Die Facetten der amerikanischen Avantgarde sind so mannigfaltig, daß man sie gar nicht aufzählen kann: John Cages Aleatorik gehört hierher, Forton Feldmans Minimalismus, der sich vom Minimalismus eines Steve Reich ebenso unterscheidet, wie dieser vom Minimalismus eines Philip Glass.
Dazu kommt George Crumb, der eine "magische Musik" anstrebt und Klangzeichen setzt im Versuch, kosmische Ereignisse klangsymbolisch zu erfassen.

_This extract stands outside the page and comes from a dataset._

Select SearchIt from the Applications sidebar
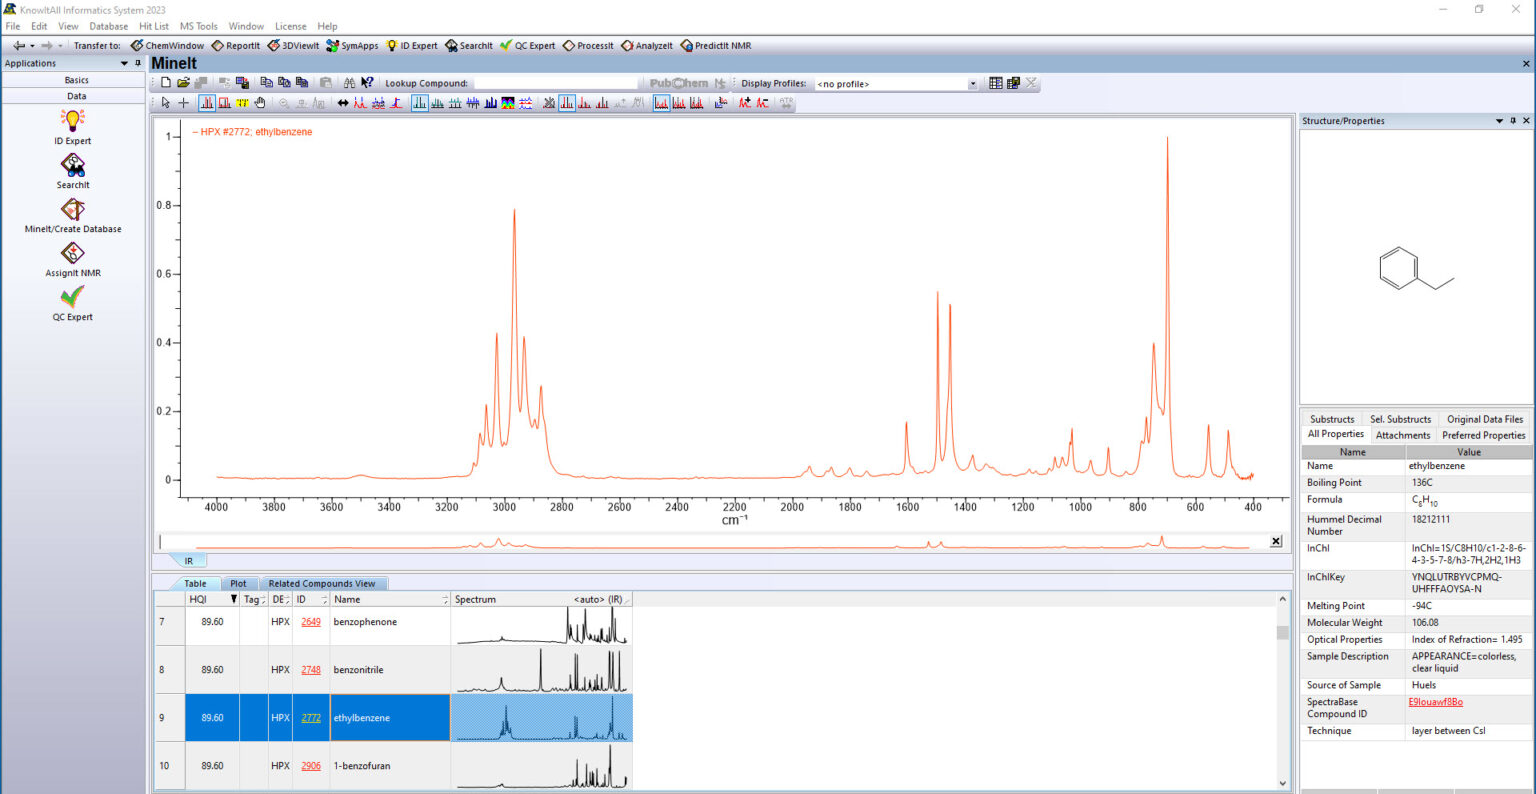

John Eaton wiederum komponiert mikrotonal und wirft Klangballungen gegeneinander.
Henry Brant komponiert denkt Ives konsequent weiter und komponiert "Raummusik" mit Orchestergruppen in räumlicher Verteilung mit genauen Spielanweisungen, innerhalb derer es Wahlmöglichkeiten gibt.
Und dann wären da noch die beiden großen alten Herren der Avantgarde: Der Serialist Milton Babbitt, der fast nur Kammermusik komponiert hat, und Elliot Carter mit seinen ausgefeilten rhythmischen Verwandlungssystemen, die er mit einer frei angewendeten Zwölftontechnik kombiniert.

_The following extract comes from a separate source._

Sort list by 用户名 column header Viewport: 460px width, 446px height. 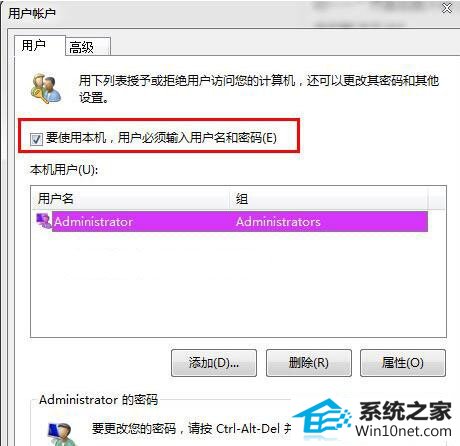pyautogui.click(x=131, y=198)
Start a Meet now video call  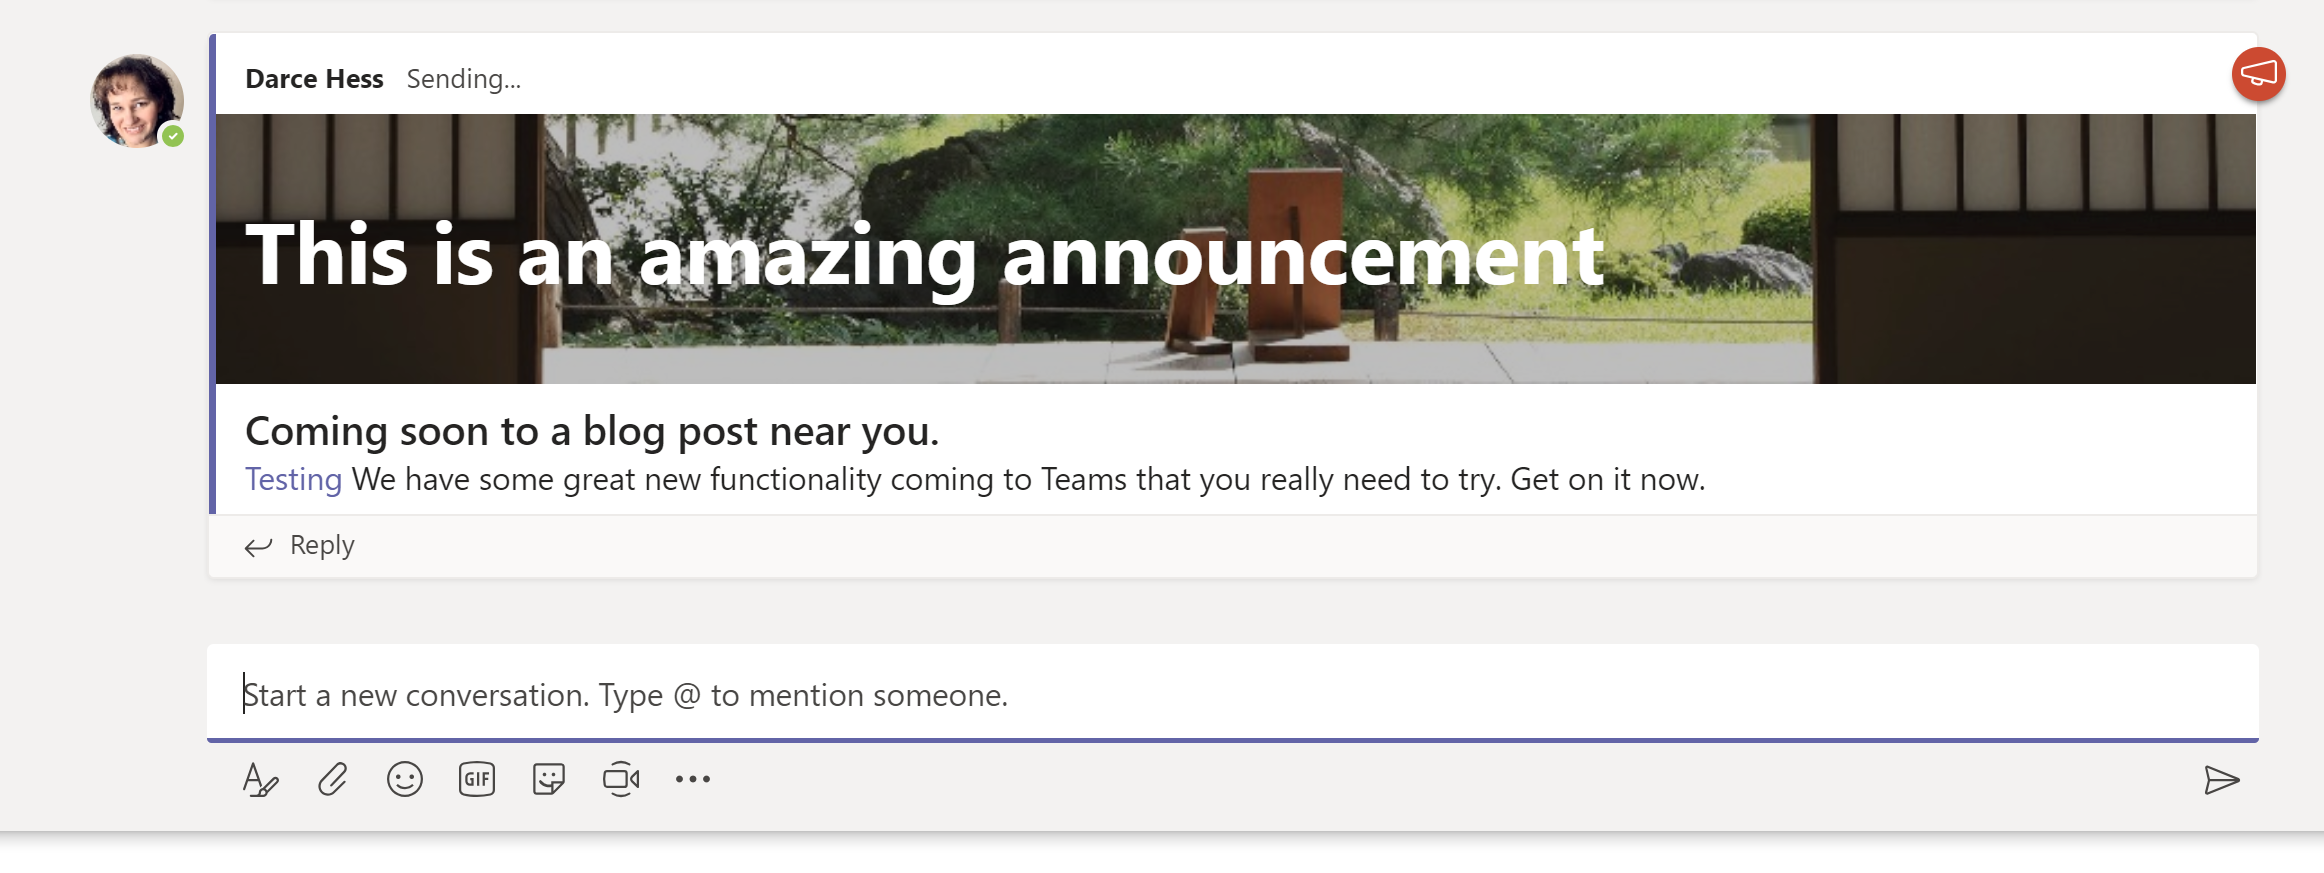621,779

Und dann gäbe es da noch die amerikanische Oper, für die der sehr erfolgreiche Menotti mit italianisierender Kantilene und eingeschrägter tonaler Harmonik das Modell abgibt. Carlisle Floyd, Robert Ward und zahlreiche andere folgen dem Modell, eine Handlung in der Nähe des Thrillers mit einer amerikanisierten Italianità zu verbrämen.
Leonard Bernsteins Traum, eine Amerikanische Oper auf der Basis des stilisierten Jazz zu schaffen, hat sich nach Gershwins "Porgy and Bess" nie wirklich realisiert - sieht man von Bernsteins eigenem "Quiet Place" einmal ab. Schule gemacht hat dieses Werk allerdings nicht.
Womit ich jetzt einmal auf Eure "amerikanischen Erfahrungen" gespannt bin.